U.S. Secretary of State John Kerry said that reaching a negotiated solution to the crisis in Syria would be "very difficult," but that there is no alternative but to push to bring the warring sides together for talks.
Kerry made the remarks Tuesday in response to a question about comments made by French Foreign Minister Laurent Fabius, who expressed doubts about the success of a Syrian peace conference scheduled for next month.
Kerry said he believes the talks can take place, and that there is no better option for bringing an end to over two and a half years of fighting.
"There's no alternative other than continued fighting, continued destruction, continued growth in the refugee population, continued potential disintegration of the whole country and the continued increase in the numbers of radical of extremists who are appearing on the scene to fill the void. That is dangerous. We have no choice but to push towards a Geneva conference," said Kerry.
The secretary also denied that U.S. representatives have met with members of the Islamic Front, an umbrella group of six major rebel brigades that wants Syria to be an Islamic state.

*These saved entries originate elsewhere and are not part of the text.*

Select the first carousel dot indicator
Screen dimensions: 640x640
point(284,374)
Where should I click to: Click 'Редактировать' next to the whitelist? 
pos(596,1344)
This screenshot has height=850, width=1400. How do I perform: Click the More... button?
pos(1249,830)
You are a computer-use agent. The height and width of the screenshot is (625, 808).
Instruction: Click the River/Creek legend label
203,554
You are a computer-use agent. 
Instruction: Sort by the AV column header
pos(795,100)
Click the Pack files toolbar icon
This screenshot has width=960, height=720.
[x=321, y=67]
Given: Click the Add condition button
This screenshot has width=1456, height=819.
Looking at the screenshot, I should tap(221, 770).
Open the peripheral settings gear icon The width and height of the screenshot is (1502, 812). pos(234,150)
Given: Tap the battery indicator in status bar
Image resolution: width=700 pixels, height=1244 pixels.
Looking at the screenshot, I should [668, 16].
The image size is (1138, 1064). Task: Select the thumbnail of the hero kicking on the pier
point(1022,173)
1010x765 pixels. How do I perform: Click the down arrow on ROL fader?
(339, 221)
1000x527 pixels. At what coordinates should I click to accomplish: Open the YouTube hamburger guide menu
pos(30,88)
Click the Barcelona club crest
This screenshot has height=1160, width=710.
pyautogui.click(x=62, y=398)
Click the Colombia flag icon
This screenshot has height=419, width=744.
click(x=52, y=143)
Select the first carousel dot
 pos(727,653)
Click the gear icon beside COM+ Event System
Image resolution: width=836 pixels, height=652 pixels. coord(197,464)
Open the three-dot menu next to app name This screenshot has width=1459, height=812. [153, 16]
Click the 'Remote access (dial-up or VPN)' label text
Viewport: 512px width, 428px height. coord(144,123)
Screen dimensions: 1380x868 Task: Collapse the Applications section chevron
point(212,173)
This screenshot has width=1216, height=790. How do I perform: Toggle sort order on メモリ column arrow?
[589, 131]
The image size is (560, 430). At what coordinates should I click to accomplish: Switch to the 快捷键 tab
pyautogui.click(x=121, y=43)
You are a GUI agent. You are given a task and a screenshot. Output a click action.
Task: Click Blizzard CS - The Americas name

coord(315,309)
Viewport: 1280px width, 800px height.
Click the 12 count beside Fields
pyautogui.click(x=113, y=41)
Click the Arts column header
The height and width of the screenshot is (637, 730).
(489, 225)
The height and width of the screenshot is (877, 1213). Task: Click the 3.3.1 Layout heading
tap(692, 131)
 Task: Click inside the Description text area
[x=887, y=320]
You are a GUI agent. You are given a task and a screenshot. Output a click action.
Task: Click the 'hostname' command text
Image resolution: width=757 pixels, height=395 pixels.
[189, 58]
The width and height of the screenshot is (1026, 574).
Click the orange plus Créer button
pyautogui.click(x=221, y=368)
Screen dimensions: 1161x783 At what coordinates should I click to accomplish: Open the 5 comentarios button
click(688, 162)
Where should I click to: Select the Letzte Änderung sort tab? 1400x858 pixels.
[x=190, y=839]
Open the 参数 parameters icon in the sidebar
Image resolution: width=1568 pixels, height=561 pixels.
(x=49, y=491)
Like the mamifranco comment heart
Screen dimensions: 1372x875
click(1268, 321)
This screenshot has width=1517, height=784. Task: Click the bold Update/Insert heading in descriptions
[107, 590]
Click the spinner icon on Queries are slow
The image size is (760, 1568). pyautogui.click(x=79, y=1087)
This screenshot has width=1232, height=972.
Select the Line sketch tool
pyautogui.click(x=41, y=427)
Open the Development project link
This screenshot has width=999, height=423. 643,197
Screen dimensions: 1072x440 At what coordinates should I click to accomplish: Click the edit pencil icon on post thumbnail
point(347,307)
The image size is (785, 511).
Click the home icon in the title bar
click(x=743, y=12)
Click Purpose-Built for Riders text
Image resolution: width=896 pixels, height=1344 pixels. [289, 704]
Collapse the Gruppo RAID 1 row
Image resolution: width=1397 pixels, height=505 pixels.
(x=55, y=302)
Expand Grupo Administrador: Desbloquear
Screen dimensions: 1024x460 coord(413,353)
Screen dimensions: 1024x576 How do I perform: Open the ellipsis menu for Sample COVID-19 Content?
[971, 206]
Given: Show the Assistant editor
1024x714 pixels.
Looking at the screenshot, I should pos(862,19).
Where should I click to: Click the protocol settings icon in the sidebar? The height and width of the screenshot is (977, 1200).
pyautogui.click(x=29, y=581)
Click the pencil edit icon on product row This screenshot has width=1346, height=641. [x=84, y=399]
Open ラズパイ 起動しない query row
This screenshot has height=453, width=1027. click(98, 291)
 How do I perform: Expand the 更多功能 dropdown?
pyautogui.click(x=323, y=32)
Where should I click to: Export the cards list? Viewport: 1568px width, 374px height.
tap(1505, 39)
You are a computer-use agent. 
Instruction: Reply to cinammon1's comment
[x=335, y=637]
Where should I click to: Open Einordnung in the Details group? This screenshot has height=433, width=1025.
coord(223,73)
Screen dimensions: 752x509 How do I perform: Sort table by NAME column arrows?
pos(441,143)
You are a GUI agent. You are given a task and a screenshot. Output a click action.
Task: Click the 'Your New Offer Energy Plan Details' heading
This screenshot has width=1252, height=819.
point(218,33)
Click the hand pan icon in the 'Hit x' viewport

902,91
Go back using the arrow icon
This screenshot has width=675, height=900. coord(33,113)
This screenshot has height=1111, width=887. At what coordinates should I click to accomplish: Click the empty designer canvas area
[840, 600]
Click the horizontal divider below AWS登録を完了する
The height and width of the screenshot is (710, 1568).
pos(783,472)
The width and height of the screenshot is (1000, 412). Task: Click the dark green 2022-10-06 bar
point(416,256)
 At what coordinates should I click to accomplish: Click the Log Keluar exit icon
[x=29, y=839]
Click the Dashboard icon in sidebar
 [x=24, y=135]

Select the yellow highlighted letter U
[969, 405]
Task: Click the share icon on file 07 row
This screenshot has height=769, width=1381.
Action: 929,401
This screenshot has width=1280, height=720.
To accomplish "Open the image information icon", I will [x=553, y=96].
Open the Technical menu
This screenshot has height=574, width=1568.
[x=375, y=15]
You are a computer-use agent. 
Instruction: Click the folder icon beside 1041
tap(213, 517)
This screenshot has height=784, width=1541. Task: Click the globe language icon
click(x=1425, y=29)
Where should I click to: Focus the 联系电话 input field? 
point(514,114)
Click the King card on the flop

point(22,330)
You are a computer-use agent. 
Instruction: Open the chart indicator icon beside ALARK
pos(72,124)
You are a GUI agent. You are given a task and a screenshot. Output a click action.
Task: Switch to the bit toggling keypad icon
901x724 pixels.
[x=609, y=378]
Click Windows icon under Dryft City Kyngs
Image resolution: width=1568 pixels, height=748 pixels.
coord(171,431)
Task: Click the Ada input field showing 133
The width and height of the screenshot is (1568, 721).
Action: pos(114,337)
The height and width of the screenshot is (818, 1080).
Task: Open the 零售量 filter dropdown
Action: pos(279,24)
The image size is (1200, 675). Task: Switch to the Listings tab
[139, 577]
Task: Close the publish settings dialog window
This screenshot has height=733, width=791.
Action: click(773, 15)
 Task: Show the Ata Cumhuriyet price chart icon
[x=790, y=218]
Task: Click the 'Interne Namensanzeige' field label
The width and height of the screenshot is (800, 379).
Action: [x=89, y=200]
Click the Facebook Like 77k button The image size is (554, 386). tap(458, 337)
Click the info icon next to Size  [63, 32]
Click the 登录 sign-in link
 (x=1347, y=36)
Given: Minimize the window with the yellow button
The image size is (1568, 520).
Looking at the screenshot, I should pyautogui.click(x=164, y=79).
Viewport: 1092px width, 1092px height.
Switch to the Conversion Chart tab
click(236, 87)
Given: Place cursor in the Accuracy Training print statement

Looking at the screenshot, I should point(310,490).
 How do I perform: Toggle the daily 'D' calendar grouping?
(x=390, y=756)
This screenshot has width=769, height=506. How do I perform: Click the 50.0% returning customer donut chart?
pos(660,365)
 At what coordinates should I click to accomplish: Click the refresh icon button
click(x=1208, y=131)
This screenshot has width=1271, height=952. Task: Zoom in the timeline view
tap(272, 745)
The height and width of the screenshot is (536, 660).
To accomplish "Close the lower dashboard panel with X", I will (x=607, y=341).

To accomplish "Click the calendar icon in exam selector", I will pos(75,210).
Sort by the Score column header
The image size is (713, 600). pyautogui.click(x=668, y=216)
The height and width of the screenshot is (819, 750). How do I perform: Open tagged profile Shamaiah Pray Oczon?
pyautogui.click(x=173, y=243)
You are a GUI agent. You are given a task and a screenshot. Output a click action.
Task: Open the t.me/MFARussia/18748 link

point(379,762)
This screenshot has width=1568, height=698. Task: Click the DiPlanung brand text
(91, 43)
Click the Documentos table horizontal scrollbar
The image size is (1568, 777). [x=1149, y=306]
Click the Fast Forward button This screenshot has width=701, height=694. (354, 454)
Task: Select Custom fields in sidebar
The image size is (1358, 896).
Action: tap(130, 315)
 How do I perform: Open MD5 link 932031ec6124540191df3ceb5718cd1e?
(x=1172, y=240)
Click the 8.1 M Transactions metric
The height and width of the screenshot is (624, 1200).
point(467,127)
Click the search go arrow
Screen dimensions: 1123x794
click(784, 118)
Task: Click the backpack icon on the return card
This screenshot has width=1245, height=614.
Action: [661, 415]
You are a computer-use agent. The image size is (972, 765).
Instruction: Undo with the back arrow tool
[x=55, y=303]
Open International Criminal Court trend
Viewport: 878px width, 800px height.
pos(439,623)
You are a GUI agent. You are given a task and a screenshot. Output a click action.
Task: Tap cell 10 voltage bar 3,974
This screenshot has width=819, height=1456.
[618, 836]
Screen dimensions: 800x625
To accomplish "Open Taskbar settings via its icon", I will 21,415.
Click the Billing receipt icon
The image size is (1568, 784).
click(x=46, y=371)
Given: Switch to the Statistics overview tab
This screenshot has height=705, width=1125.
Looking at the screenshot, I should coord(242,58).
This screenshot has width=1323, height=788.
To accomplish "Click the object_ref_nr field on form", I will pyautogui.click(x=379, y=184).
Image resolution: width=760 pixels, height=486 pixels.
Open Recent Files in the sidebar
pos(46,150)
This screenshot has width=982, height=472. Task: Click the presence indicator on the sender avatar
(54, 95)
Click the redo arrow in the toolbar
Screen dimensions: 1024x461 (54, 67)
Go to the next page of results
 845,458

He said the nations that support the moderate Syrian opposition are working to make sure there is a delegation at the conference that broadly represents the Syrian people, but does not include "radical extremists."
The United Nations has scheduled the long-delayed conference to open on January 22.
A spokesman for U.N.-Arab League peace envoy Lakhdar Brahimi said Tuesday that a lack of hotel rooms in Geneva has forced the first day of talks to move to the city of Montreux. The conference will then reconvene in Geneva on January 24.
The fighting in Syria has killed more than 100,000 people and forced millions more from their homes since first breaking out in March 2011. The U.N. announced Monday it is seeking $6.5 billion to help the refugees and those displaced within Syria next year.